On Digesting XML

Posted by - raja 2011/07/26 02:37:13

Reading XML from configuration files and using SAX to populate the XML to data structures. Highly customizable..

One of the earliest uses of XML was for the purpose of storing configuration. It was soon realized that XML constructs are more amenable for specifying nested configurations rather than properties or INI files that were hitherto used for the same purpose. Since I am a confessed frame-workaholic (a term I just coined to denote a person who has a penchant for writing frameworks at the drop of a hat) , I have always been using XML forever to specify configuration for my frameworks.

But how do I go thru this morass of XML configuration and make sense of it? We need a parser that is flexible and lends itself to this kind of thing. That is when I discovered the commons digester.

Apache Commons digester is an offshoot of the earliest Struts project. It was chiefly used to parse the struts.xml file at that time but was found to be more generic and hence a new project was created within the apache realm to publish the framework in its own right.

The first thing that strikes us as we navigate the framework is the fact that it uses a stack. Coming to think of it, an xml itself is a perfect example of a LIFO construction - the last tag inserted is the first one that is closed followed by the tag that precedes it and so on. Hence it is most amenable to be stored as a stack structure. This small but brilliant observation motivated the creation of a framework that replicates the stack to store various configuration elements. I typically use a value object which I call a descriptor to store various configurations from the XML. Let us illustrate this with an example:

Consider the following XML from the state transition machine (STM) :


<?xml version="1.0" encoding="UTF-8"?>
<flows>
    <flow id='orderApproval' defaultFlow='true'>

    <state id='pendingApproval'>
       <on eventId='approved' newStateId='fulfilled'/>
       <on eventId='rejected'newStateId='discarded'/>
    </state>
    </flow>
</flows>

Without going too much into the detail of the framework itself, the objective is to parse this xml and  keep information about each flow. We can quickly invent a "FlowDescriptor", "StateDescriptor" and TransitionDescriptor  value objects  that contains information from various levels of granularity. Here are the quick Java definitions.

    /**
    Stores information from the "on" tag
    */
    public class TransitionDescriptor {  
    private String eventId;  
    private String newStateId;
    // getters and setters
    }
    /**
    Stores information about states
    */
    public class StateDescriptor{
       private List<TransitionDescriptor> transitions = new ArrayList<TransitionDescriptor>();
       public void addTransition(TransitionDescriptor td) {
           transitions.add(td);
    }}
    /*
     Stores information about one flow.
    */
    public class FlowDescriptor {
     private String id;
     private boolean defaultFlow = false;
     // getters and setters.
     private List<StateDescriptor> states = new ArrayList<StateDescriptor>();
     public void addState(StateDescriptor sd){
       states.add(sd);
    } 
    }
    /**
    Acts as a container for flow objects
    */
    public class FlowsContainer {
    private List<FlowDescriptor> flows = new ArrayList<FlowDescriptor>();
    public void addFlow(FlowDescriptor fd) {
    flows.add(fd);
    }}

Parsing the XML

The XML above can be parsed through the digester by passing a stream that contains this XML through the digester. But before that we need to ensure that the digester is set up correctly.

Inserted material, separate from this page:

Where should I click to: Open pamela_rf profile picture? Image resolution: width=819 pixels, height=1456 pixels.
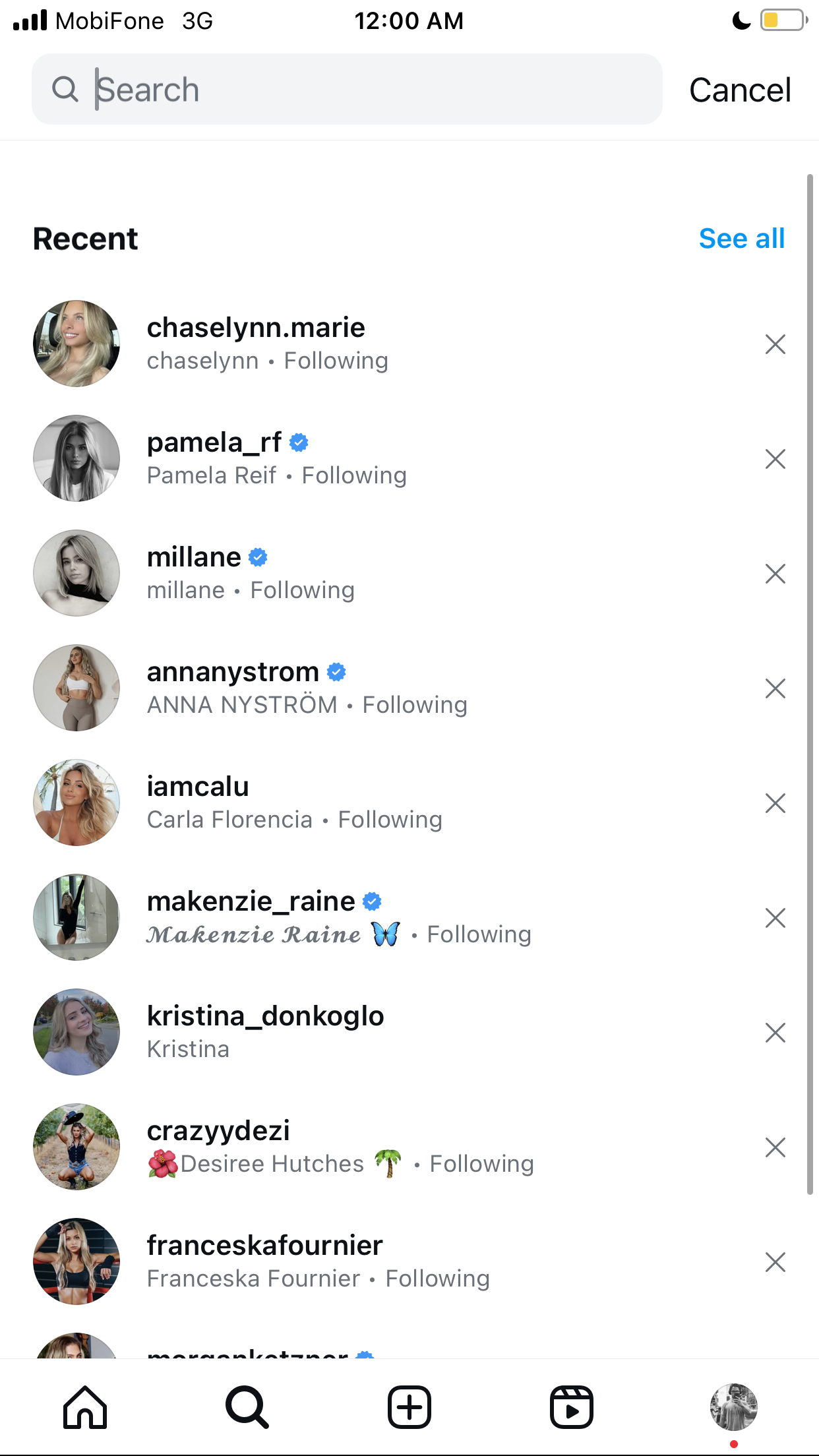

The whole idea is to set up the digester stack and add elements to it as we navigate thru the XML so that the correct value objects are created and added. Let us talk about the plan in detail.

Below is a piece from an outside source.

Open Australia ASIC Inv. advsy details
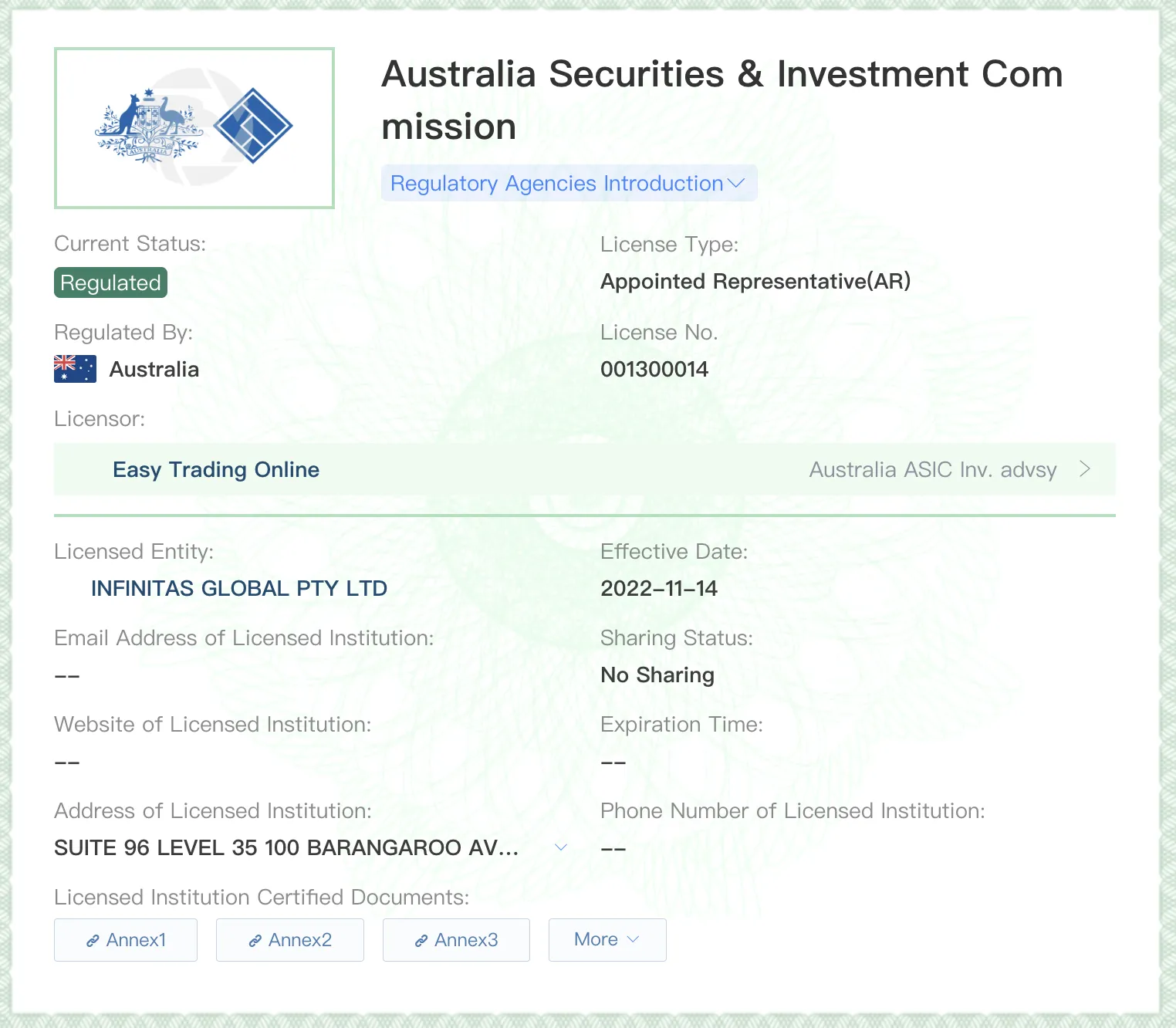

The plan is to first add a FlowsContainer object to the top of the stack before we even begin to parse the XML. Then as we encounter individual flow tags we should create new FlowDescriptor objects and add them to the FlowContainer object. Then we need to do the same for the StateDescriptor and TransitionDescriptor objects. Here is a snippet of code that accomplishes this:

/*
Sets up the digester. Make sure that you import Commons digester.
*/
Digester digester = new Digester();
// push the flows container in the stack.
FlowsContainer flowsContainer = new FlowsContainer();
digester.push(flowsContainer);
// add rule to create a flow descriptor as and when a flow element is encountered in the XML.
digester.addObjectCreate("flows/flow", FlowDescriptor.class);
//the above snippet of code uses the "built in" object creation rule to create a FlowDescriptor object
// as and when a flow tag is encountered. The newly created flow descriptor instance is inserted also
// by this rule into the stack. The stack contains FlowContainer->FlowDescriptor (for the current flow tag)
// at this point in time.
// Now we need to populate the defaultFlow and id attributes of the FlowDescriptor object
digester.addSetProperties("flows/flow");
// the Set Properties rule populates the properties of the last object in the stack (the flow descriptor object
// in this case) with the attributes of the flow tag. Type conversions are made from string to boolean in case
// of the defaultFlow attribute.
// proceed along the same lines for the state descriptor object and the transition descriptor objects
digester.addObjectCreate("flows/flow/state", StateDescriptor.class);
digester.addSetProperties("flows/flow/state");
digester.addObjectCreate("flows/flow/state/on", TransitionDescriptor.class);
digester.addSetProperties("flows/flow/state/on");
// As we approach the on tag the stack contains objects as follows: (from bottom to top)
// FlowsContainer->FlowDescriptor->StateDescriptor->TransitionDescriptor
// all the properties of the descriptors would have been populated from the corresponding attributes in the
// corresponding XML tags
// Now we need to unwind the stack as the XML unwinds and put the objects back into the object
digester.addSetNext("flows/flow/state/on","addTransition");
// the SetNext rule takes the first element of the stack and puts it into the second element.
// In this case it takes the TransitionDescriptor object and calls the addTransition method of the
// second element (in this case the StateDescriptor)
digester.addSetNext("flows/flow/state","addState");
digester.addSetNext("flows/flow","addFlow");
// similar stuff above.

As we see, the built in rules of the digester make XML parsing trivial. The stack based parsing and processing makes the entire process trivial and keeps it encapsulated well.

Digester Extensions

It is possible to add our own rules to the digester to achieve very specific behavior. We just need to extend the Rule base class.